As Byron explains, “In times of unrest, even the most ordinary objects can take on extraordinary roles. A chair becomes a barricade. A park bench, a shield. A kitchen table, once a place of nourishment and routine, becomes a site of defense, of grief, of solidarity.

“Everyday Altar begins here. This sculptural dining table, hand-formed from Kevlar and resin over a foam and wood core, repositions a material rooted in enforcement into a gesture of protection and care. The bright yellow weave, left raw and visible, holds the tension between utility and symbolism. Kevlar, first developed in the 1960s for the automotive industry, later became synonymous with body armor, riot shields, and militarized control. Its tensile strength—measured in resistance, not aggression—becomes a metaphor for collective endurance. Here, that legacy is neither erased nor glorified, but transformed. Its structure becomes support. Its surface, in moments worn, and a statement.

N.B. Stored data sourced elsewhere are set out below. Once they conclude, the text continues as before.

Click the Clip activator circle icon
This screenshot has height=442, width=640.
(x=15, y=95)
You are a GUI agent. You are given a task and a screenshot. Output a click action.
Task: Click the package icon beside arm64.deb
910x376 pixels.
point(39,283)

“The work draws from altar traditions found in Afro-diasporic, Indigenous, and spiritual practices, where domestic space becomes sacred and the sacred becomes a form of refuge. From wartime kitchens to diasporic homes, makeshift shrines have long protected what public systems fail to: memory, safety, presence.

“Created in response to recent ICE raids and increasing police violence in the US and around the globe—and in particular attacks on vulnerable communities in my own former hometown of LA—Everyday Altar speaks to the precarity of Black and brown lives and the tensions embedded in how space is made, used, and claimed. It calls into question the very notion of safe spaces, and the sanctity of our everyday gathering spaces, within inequitable and violent systems. As a Black architect working at the scale of furniture, I’m interested in how brutality embeds itself not in the abstract, but in bedrooms, in kitchens, in the soft architecture of daily life—the spaces where people gather, rest, or hide.

“Domestic but not passive, monumental but not removed, Everyday Altar is not a solution. It’s a holding ground: a site for gathering, for reflection, and for bearing the weight together. In a world where public systems fail to offer safety, the altar becomes an architecture of last resort.